Legal Question in Business Law in California
issuance of shares to employees
A company I worked for allowed workers to purchase shares after one year of employment. Me and several co-workers passed this mark, but we when inquired why we had not been offered shares, we were told that financial records were not kept up to date and without proper valuation they could not be issued. The company subsequently descended into financial turmoil and abruptly eliminated many positions, including my own. When asked, they would not give me an answer on the shares.
I'd gander that the answer is no, but do we have any legal ground to stand on? Certainly they may go bankrupt, but I suspect the possibility of a lucrative buyout.
4 Answers from Attorneys
Re: issuance of shares to employees
If the stock-purchase agreement was in writing, read it carefully! These agreements usually have many restrictions on the obligation of the company. While its reports to the SEC or whatever weren't up to snuff, it was probably forbidden by law to issue or sell stock to employees, and the contract probably covers the situation.

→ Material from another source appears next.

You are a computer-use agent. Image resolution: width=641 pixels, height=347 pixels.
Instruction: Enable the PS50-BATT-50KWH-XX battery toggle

Nevertheless, your right to acquire stock may survive this period and may become binding upon a purchaser, so with luck and the proper legal guidance you might still be rewarded if the failing company is bought (for whatever reason) for a big price.
Re: issuance of shares to employees
There are no 'lucrative buy outs' of insolvent or bankrupt companies, nor is their stock worth anything.
Re: issuance of shares to employees
If the original offer was in writing, and your inquiry was in writing, see an attorney. Otherwise, remember to document everything in writing next time.
Re: issuance of shares to employees
Would you want to buy shares in a company that's on the brink of bankruptcy? I'd say you're probably lucky that you -didn't- do so. You'd probably gain no jury sympathy if you were to bring a lawsuit and that were the issue. What damages would you have suffered by not buying worthless stock?